Chaque résident est résigné à ne plus quitter sa chambre, son seul compagnon est la télévision qui diffuse les infos en boucle : "ces dernières 24h nous comptons plus de 192 nouveaux décès suite au coronavirus, dont plus de la moitié dans les maisons de repos".

Si nous, personnel soignant, ne pouvons pas nous protéger correctement, comment pouvons-nous être autre chose qu’un vecteur de ce virus ? Les conséquences sont simples : d’une part le nombre de résidents malades explose au sein de la maison de repos, d’autre part l’équipe de soignants s’effondre.
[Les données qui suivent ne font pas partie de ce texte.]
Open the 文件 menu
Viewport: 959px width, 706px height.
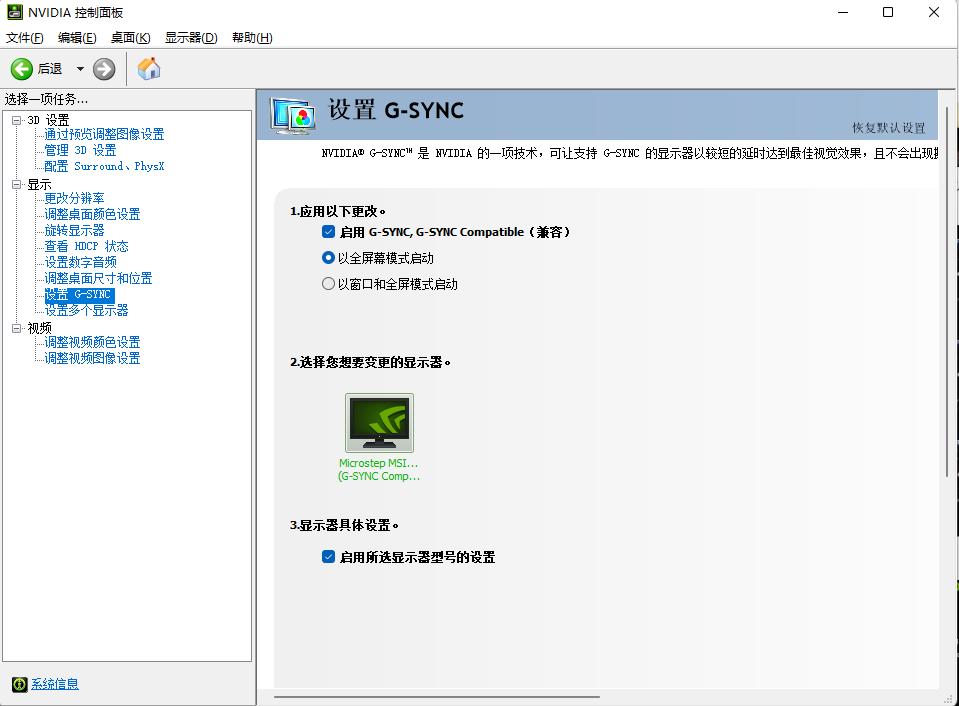coord(23,37)
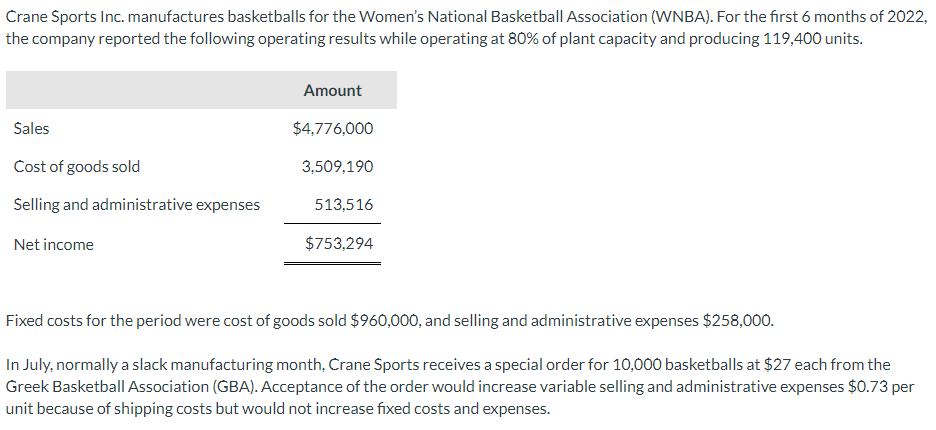Select the Selling and administrative expenses row label
The width and height of the screenshot is (936, 430).
click(x=137, y=204)
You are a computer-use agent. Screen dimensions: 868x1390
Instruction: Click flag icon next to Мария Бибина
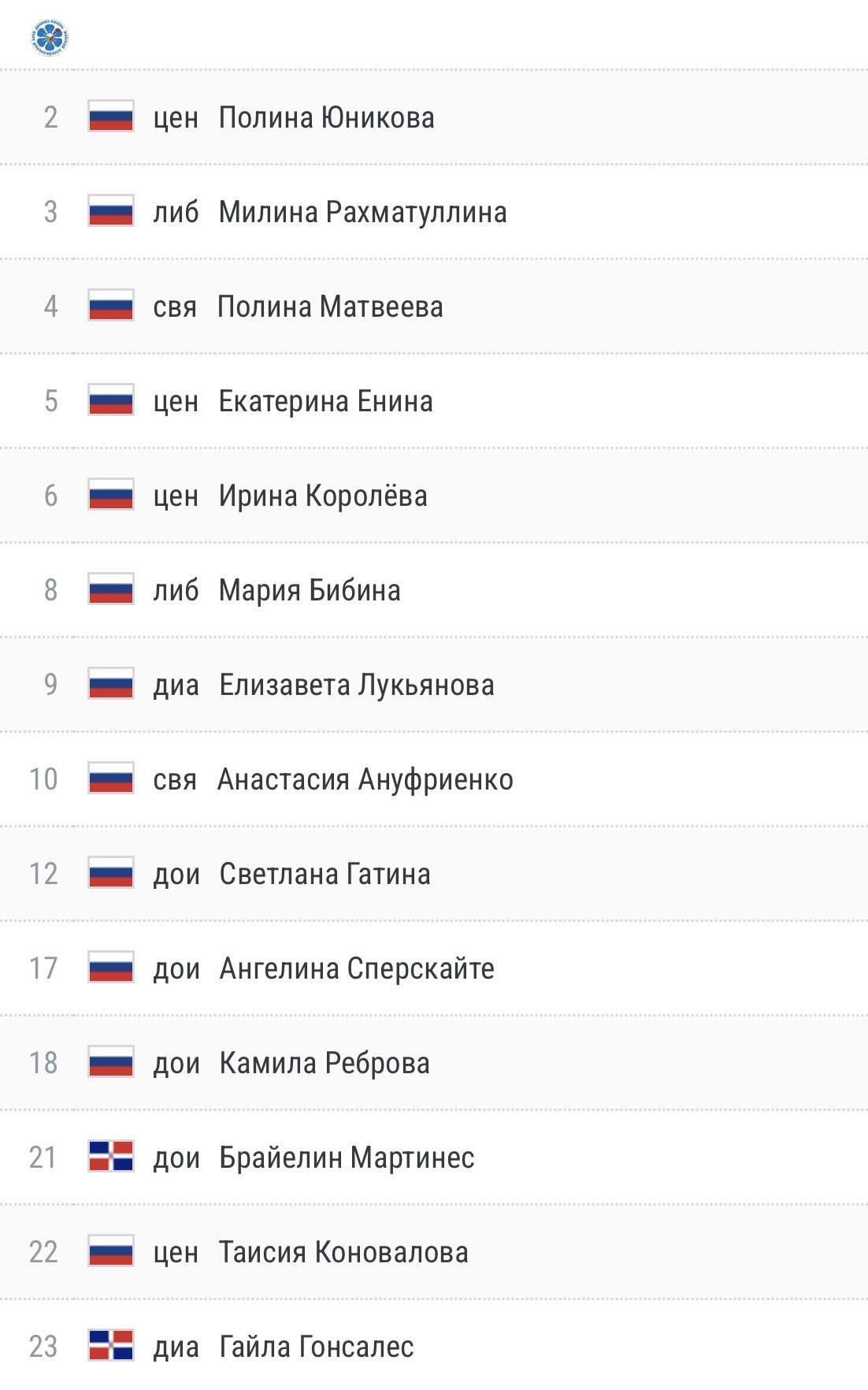pyautogui.click(x=111, y=589)
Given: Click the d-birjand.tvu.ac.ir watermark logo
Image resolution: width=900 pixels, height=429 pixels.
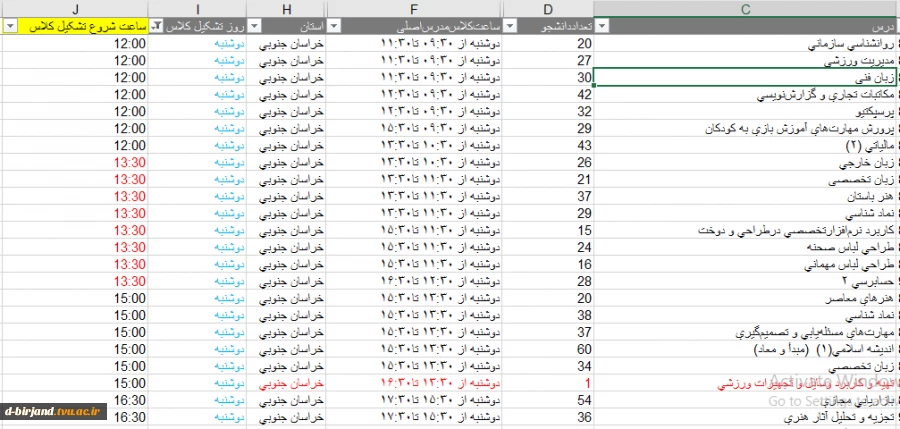Looking at the screenshot, I should pos(53,411).
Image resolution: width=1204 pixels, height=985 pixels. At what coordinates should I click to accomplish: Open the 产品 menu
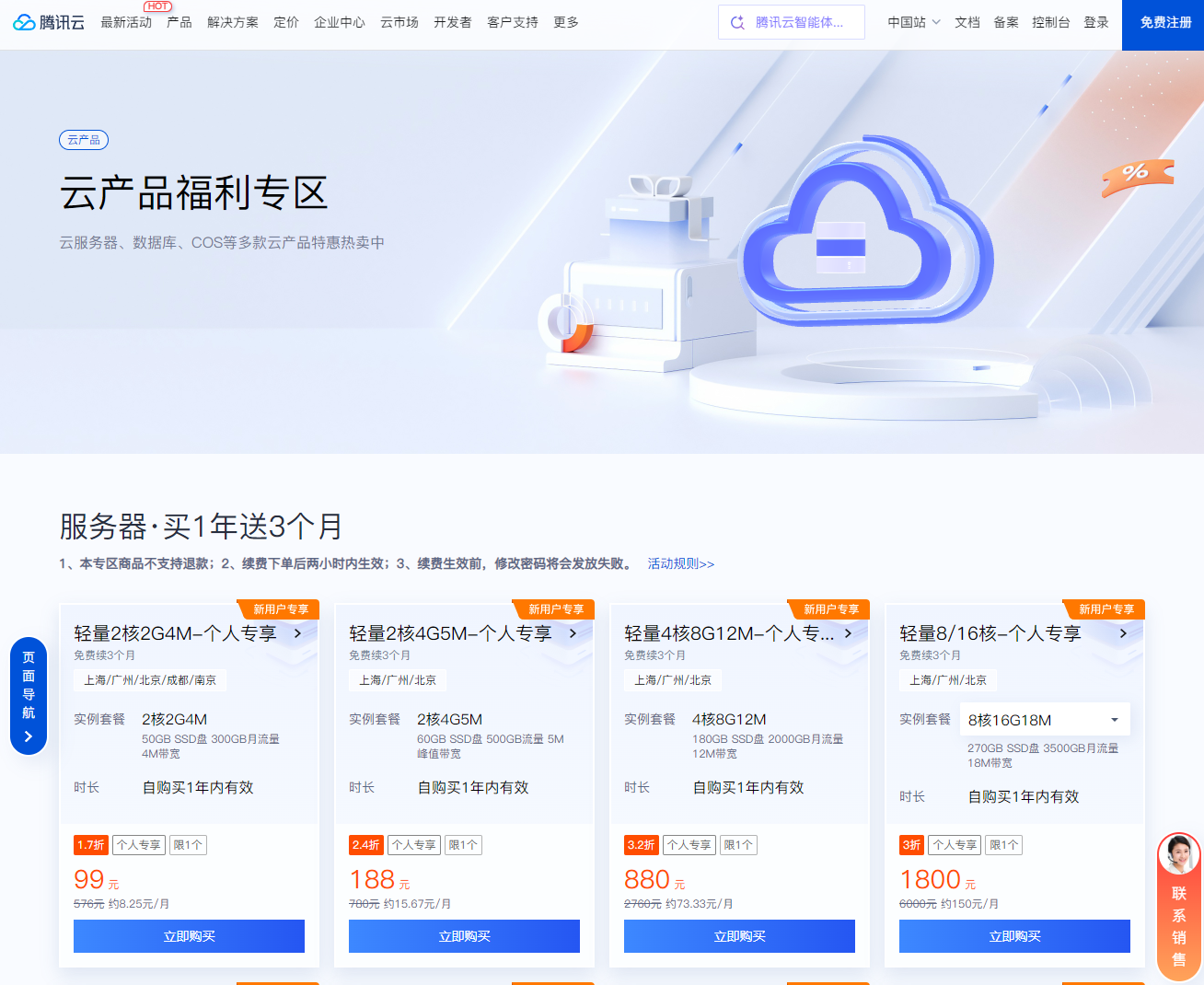click(x=179, y=22)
On compte plus de 70% du personnel en congé maladie, pour cause de coronavirus, mais également par peur de mourir eux aussi, comme leur collègue décédée quelques jours plus tôt à l’âge de 50 ans.

Par manque de temps, les soignants passent uniquement pour la distribution des repas et les soins. Les résidents se retrouvent le reste de la journée face à la solitude, le vide et la mort qui rôde.

Les rares fois où j’ai pu prendre du temps au chevet d’une vieille personne, je me suis retrouvée face à des discours alarmants de grand désespoir ou, pire encore, à des silences. Nombreux sont les résidents qui demandent "quand est-ce que je vais mourir ?", "est-ce que je vais mourir ?", "je n’aurais jamais dû naître" ou "est-ce que je mérite de vivre ça ?".

Certains résidents deviennent absents, ils s’enferment dans une autre réalité afin de supporter celle dans laquelle ils se trouvent.

Comment se raccrocher à quelque chose de vivant quand on est enfermé seul dans sa chambre, pour certains avec des voisins hospitalisés ou décédés, pour d’autres avec des symptômes du Covid-19 en attendant la suite des évènements ? Un résident nécessitant de l’oxygène n’a pas pu en recevoir, d’autres personnes en avaient plus besoin que lui.

J’étais pourtant motivée à l’idée d’aller aider cette institution, j’étais fière d’y aller et contente d’y apprendre. Après 2 journées de volontariat, l’idée d’y retourner m’angoisse.

Mais je ne peux pas taire ce que j’ai vu. Je veux dénoncer cette inhumanité.

Lorsque je raconte à mes proches ce dont j’ai été témoin, je suis surprise du choc que ça engendre. Personne n’imagine que quelque chose de si inhumain puisse réellement se passer chez nous aujourd’hui.

Je me retrouve entre la culpabilité de ne pas avoir le courage de remettre les pieds là-bas, et le traumatisme de ce que j’ai vu et vécu au sein de cette institution.

Les maisons de retraite, tant les résidents que le personnel soignant, ont été abandonnées.

Les conséquences des politiques de santé sont simples : les personnes âgées en maison de repos meurent seules et les soignants continuent de se battre en accumulant les traumatismes au fur et à mesure des jours qui passent.

Laisser des êtres humains mourir avec si peu d’humanité et faire tomber toute une équipe de soignants pour cause de mauvaise gestion du matériel est tout simplement révoltant.

J’accuse les politiques belges d’avoir rendu possible, par leur mauvaise gestion de la santé ces dernières années, la situation de crise telle qu’elle est aujourd’hui. Je leur reproche aussi de ne pas reconnaître leur faute. Quelle honte.